Volume 8, Number 2
Seeking the Measure of John Paul II
A Review of Tad Szulc, Pope John Paul II: The Biography. New York: Scribner, 1995; and Carl Bernstein and Marco Politi, His Holiness: John Paul II and the Hidden History of Our Time. New York: Doubleday, 1996
John W. Carlson
Signs abound that the pontificate of John Paul II, begun in 1978, is--or is thought by many to be--fixed in its essential dimensions. Our Sunday Visitor Press recently published in a single volume the (complete?) set of John Paul's encyclicals, from Redemptor Hominis [The Redeemer of Man] (1979) to Ut Unum Sint [That They May Be One] (1995). And major writers--such as the authors of the works considered here, as well as others with works on the way--are attempting to take the measure of the man. Tad Szulc, Carl Bernstein and Marco Politi all bring impressive credentials to their work. Szulc is a retired New York Times correspondent and author of several books on geopolitics; during the course of his research he gained the confidence of the John Paul and was given unprecedented access to the Vatican's inner workings. For his part, Bernstein--the investigative reporter and famous co-author of All the President's Men--has a wealth of diplomatic contacts. And Politi, not as well known to American readers, has for nearly two decades covered Vatican affairs for Roman newspapers.

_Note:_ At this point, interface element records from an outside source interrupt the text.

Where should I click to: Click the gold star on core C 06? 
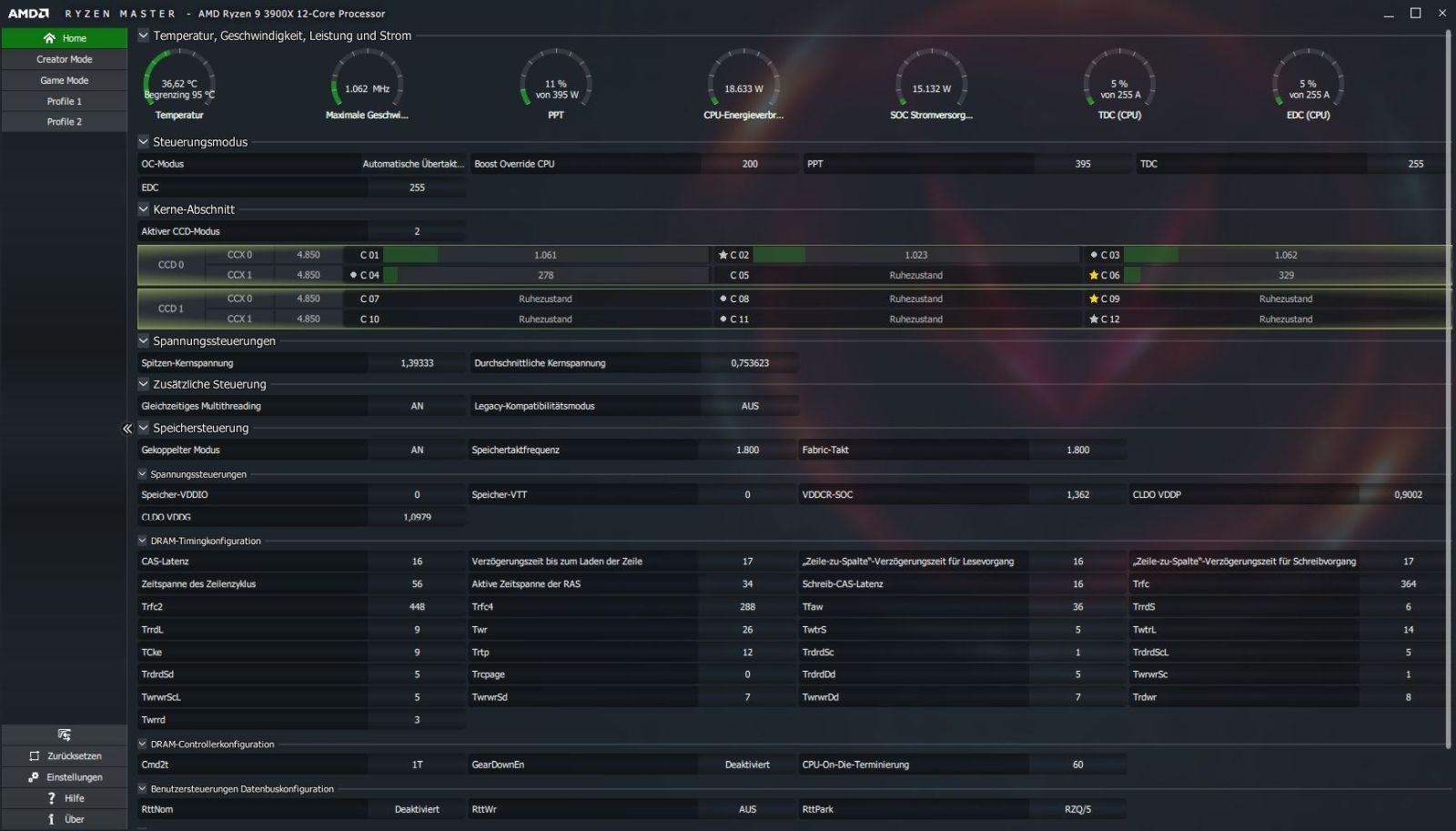click(1094, 275)
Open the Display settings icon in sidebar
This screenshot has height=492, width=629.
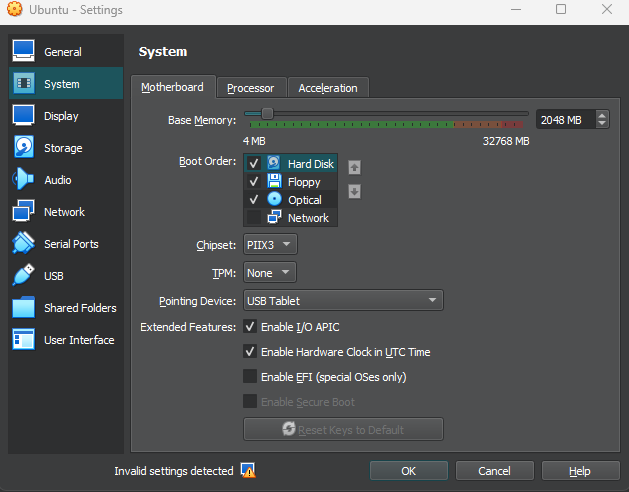click(24, 116)
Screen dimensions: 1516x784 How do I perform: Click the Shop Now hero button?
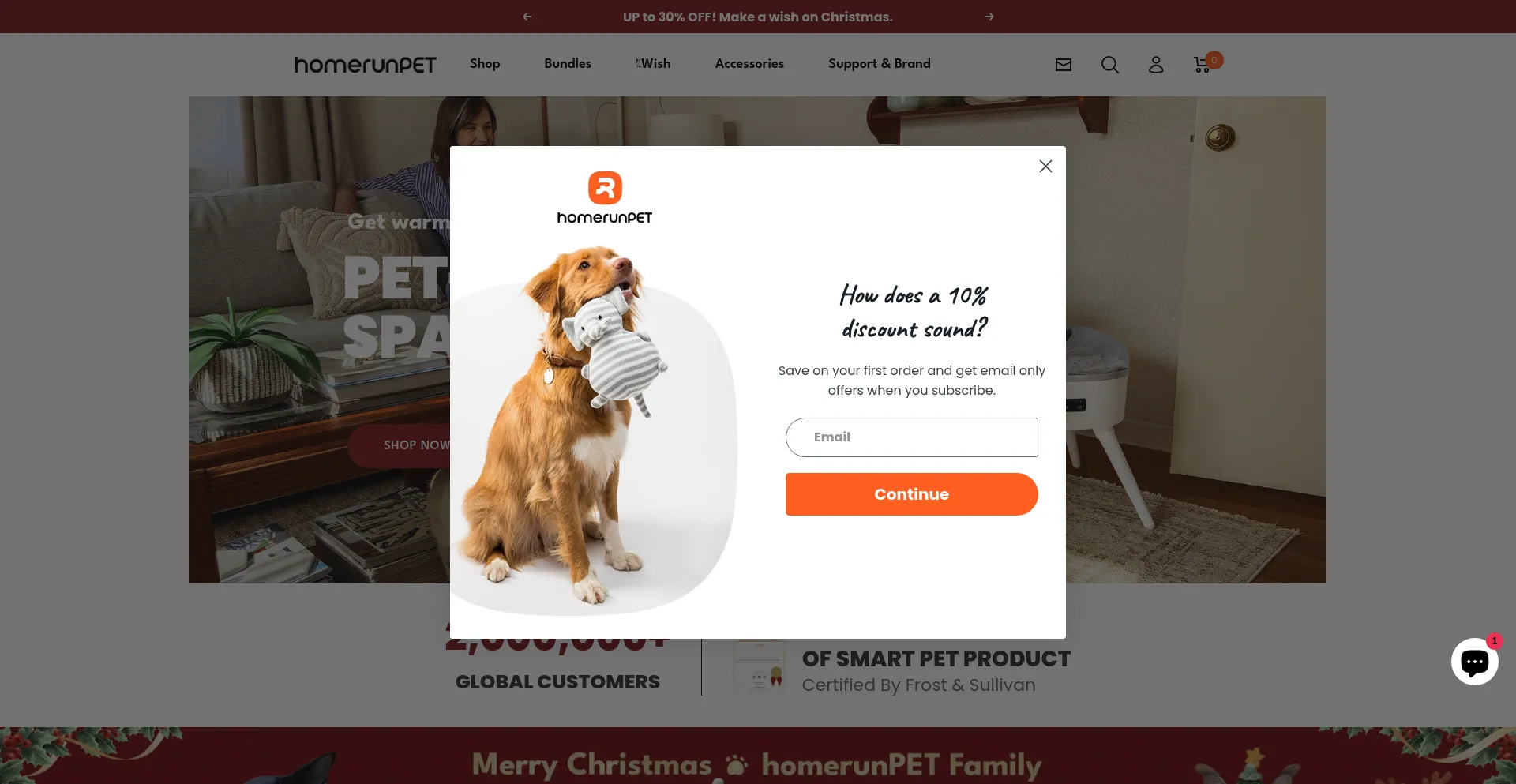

These two lengthy books (542 and 582 pages, respectively) are similar in structure; they cover events from Karol Wojtyla's boyhood in Wadowice (near Krakow), Poland through his papal travels in the 1990's. Both books are based on a wealth of documents and interviews (often overlapping) with significant personages in their subject's life. Further, both give fascinating accounts of such events as Bishop Wojtyla's influence on Pope Paul VI's "birth control" encyclical Humanae Vitae (1968), the Vatican conclave at which John Paul was elected, and interactions between the new pope and world leaders--especially in Eastern Europe and the then Soviet Union. Finally, both recount episodes which reflect John Paul's desire (largely unfulfilled) to quell internal church dissent on matters of doctrine and discipline.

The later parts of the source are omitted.